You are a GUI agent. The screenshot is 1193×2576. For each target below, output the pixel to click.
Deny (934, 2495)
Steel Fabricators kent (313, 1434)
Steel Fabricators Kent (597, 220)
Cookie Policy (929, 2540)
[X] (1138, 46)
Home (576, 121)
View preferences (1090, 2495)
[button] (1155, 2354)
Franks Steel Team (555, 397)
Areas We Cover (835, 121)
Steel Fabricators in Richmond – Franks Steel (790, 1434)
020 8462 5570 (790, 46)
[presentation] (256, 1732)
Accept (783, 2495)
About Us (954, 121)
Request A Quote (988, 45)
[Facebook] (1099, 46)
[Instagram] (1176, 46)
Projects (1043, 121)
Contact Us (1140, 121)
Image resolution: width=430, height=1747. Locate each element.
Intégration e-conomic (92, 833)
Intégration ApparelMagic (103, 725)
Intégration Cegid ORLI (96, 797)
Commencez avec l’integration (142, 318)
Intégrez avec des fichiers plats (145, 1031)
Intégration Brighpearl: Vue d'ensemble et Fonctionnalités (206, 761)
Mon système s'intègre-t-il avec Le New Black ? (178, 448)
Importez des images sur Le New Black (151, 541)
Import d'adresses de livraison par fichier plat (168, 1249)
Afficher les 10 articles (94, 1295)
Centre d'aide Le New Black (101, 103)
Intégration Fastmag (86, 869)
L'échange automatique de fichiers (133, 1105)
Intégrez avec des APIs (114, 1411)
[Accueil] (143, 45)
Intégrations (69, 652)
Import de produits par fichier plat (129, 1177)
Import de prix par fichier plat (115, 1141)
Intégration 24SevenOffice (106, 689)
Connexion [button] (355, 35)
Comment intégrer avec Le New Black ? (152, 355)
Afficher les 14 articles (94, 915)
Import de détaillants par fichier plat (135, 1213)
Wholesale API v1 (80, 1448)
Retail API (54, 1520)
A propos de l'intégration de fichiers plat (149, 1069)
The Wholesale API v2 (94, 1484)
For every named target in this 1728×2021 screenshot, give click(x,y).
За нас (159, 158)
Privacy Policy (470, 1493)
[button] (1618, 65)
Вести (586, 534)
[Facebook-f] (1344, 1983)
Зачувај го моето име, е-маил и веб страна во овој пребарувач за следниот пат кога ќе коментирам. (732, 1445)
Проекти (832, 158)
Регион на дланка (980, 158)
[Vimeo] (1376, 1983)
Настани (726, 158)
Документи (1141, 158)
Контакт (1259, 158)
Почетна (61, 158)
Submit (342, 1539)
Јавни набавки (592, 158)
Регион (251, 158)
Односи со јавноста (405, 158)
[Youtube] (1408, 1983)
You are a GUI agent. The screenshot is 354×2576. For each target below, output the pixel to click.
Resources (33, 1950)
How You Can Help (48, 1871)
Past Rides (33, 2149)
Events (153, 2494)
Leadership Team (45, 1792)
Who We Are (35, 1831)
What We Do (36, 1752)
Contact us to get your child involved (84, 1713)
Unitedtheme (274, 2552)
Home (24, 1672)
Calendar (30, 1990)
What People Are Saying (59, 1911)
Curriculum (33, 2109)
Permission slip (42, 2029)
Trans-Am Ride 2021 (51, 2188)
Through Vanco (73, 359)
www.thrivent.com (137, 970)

Exercise: Look above for the line with "L'échange automatique de fichiers (133, 1105)" and the line with "Зачувај го моето". Write out those two lines and all the lines between them, exactly, and no others.

Answer for this exercise:
L'échange automatique de fichiers (133, 1105)
Intégrez avec des APIs (114, 1411)
[Accueil] (143, 45)
Intégrations (69, 652)
Import de produits par fichier plat (129, 1177)
Import de prix par fichier plat (115, 1141)
Intégration 24SevenOffice (106, 689)
Connexion [button] (355, 35)
Comment intégrer avec Le New Black ? (152, 355)
Afficher les 14 articles (94, 915)
Import de détaillants par fichier plat (135, 1213)
Wholesale API v1 (80, 1448)
Retail API (54, 1520)
A propos de l'intégration de fichiers plat (149, 1069)
The Wholesale API v2 (94, 1484)
For every named target in this 1728×2021 screenshot, give click(x,y).
За нас (159, 158)
Privacy Policy (470, 1493)
[button] (1618, 65)
Вести (586, 534)
[Facebook-f] (1344, 1983)
Зачувај го моето име, е-маил и веб страна во овој пребарувач за следниот пат кога ќе коментирам. (732, 1445)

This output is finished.